Give exactly the lines from the one that contains "Click the 99,993 all-time peak stat" through the end of the entries below, both included; the pictures stay out.

▶ **GIVEN RECORDS**:

§ §

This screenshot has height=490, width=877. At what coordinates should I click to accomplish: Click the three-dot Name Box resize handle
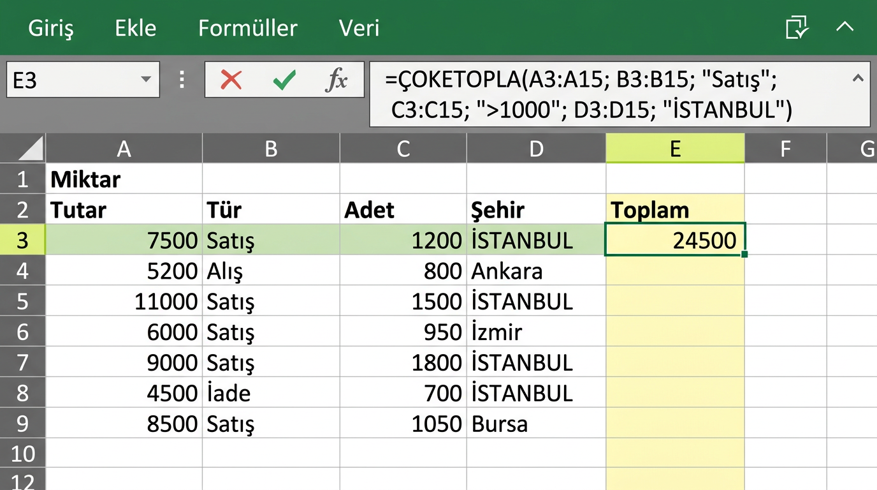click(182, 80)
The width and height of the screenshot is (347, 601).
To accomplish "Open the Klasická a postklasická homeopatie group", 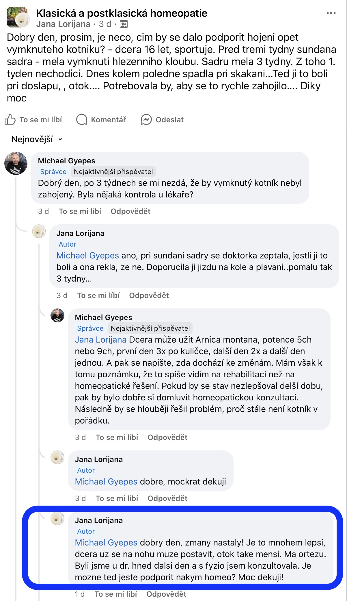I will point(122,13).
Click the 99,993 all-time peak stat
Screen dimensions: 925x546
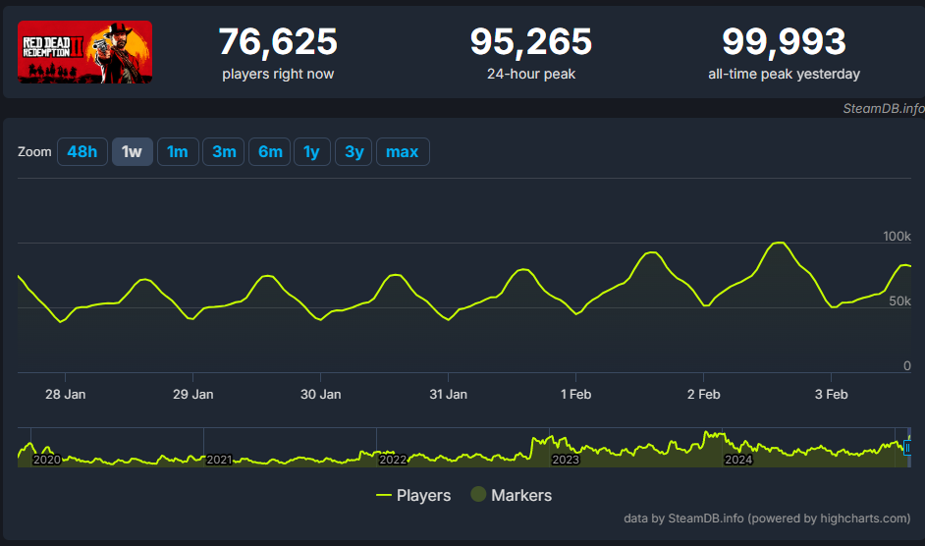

§ §

▶ **SOLUTION TO THIS PROBLEM**:
Click the 99,993 all-time peak stat
Screen dimensions: 925x546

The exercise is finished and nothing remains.